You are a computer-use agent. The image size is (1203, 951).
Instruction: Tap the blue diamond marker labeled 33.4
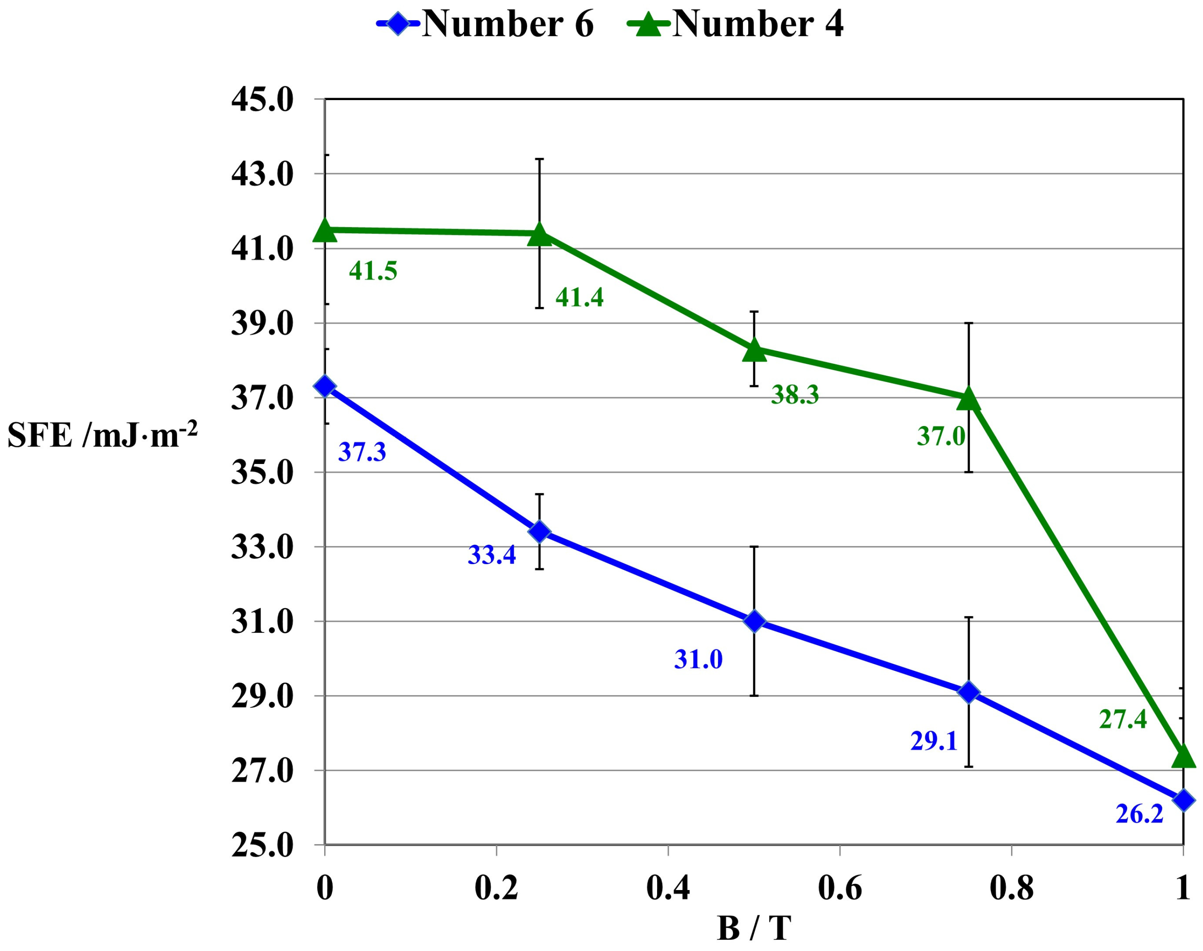pos(539,531)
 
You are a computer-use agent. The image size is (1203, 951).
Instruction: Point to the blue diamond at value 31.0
pos(754,621)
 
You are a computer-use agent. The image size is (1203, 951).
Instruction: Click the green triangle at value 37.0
pos(969,399)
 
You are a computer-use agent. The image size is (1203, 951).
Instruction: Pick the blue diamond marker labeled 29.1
pos(969,692)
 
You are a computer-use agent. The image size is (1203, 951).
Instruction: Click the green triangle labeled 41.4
pos(539,234)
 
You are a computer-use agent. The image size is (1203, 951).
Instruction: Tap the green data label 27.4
pos(1122,719)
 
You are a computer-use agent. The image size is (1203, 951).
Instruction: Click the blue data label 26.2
pos(1139,814)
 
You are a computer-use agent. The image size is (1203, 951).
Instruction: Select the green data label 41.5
pos(372,271)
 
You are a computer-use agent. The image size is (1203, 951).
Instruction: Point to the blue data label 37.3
pos(362,452)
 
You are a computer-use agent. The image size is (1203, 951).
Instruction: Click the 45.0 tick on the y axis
pos(262,100)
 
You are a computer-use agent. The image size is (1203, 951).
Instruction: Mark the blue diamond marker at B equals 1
pos(1183,801)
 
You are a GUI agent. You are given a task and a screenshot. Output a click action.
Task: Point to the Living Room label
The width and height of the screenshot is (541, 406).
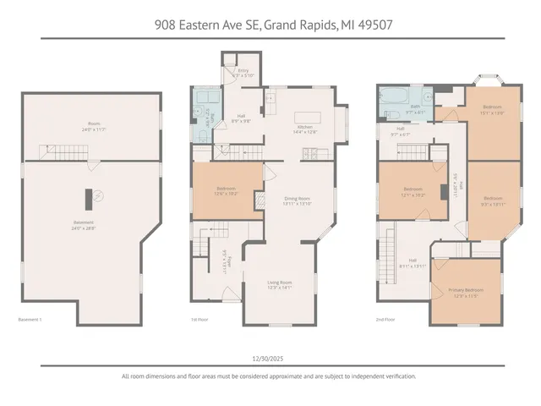click(279, 284)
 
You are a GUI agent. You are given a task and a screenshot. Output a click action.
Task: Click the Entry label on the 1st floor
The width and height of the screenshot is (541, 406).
click(243, 71)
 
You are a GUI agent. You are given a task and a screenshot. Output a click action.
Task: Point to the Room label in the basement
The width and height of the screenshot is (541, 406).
click(93, 123)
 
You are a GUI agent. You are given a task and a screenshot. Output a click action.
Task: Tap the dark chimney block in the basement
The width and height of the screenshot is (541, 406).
click(87, 197)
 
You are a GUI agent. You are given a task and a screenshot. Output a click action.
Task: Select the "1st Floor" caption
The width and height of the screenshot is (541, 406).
click(201, 319)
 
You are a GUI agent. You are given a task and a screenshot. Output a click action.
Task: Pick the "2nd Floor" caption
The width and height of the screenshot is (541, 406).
click(385, 319)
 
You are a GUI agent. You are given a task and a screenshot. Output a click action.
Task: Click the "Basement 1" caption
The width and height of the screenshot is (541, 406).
click(30, 319)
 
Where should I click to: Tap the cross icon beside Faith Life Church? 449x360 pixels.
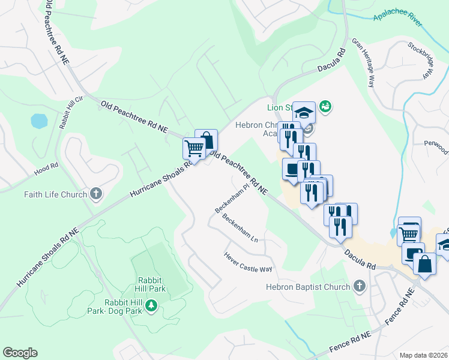click(95, 194)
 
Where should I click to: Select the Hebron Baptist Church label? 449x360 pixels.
click(308, 287)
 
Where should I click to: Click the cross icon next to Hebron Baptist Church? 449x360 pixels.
click(360, 286)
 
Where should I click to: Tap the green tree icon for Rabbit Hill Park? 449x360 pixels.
click(152, 306)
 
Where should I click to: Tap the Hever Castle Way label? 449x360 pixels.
click(248, 262)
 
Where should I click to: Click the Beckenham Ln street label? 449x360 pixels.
click(240, 229)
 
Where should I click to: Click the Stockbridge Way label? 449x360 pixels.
click(421, 60)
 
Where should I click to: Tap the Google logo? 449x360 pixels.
click(20, 353)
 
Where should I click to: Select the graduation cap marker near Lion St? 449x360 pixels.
click(304, 113)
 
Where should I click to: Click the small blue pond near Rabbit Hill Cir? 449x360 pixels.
click(39, 121)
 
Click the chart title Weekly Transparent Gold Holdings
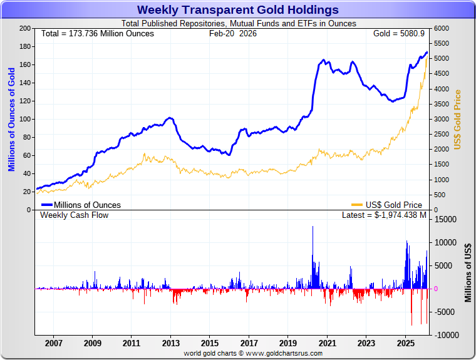click(x=237, y=10)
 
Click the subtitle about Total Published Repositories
click(x=238, y=24)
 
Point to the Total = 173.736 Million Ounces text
click(x=97, y=33)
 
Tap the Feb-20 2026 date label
click(x=232, y=33)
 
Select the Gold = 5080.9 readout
click(x=398, y=33)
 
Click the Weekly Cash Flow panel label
click(x=74, y=215)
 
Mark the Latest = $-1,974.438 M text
click(x=384, y=215)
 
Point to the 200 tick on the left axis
click(x=25, y=29)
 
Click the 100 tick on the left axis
click(x=25, y=119)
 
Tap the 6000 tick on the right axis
click(x=442, y=29)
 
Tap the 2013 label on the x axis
click(x=171, y=343)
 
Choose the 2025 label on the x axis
click(x=405, y=343)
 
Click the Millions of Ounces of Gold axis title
click(x=11, y=119)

■ Task brief:
Which lines of the listing above contain the word "Point"? Gather every such line and copy each one out in full.

■ Output below:
Instruction: Point to the blue diamond at value 31.0
Instruction: Point to the blue data label 37.3
Task: Point to the Living Room label
Task: Point to the Room label in the basement
Point to the Total = 173.736 Million Ounces text
Point to the 200 tick on the left axis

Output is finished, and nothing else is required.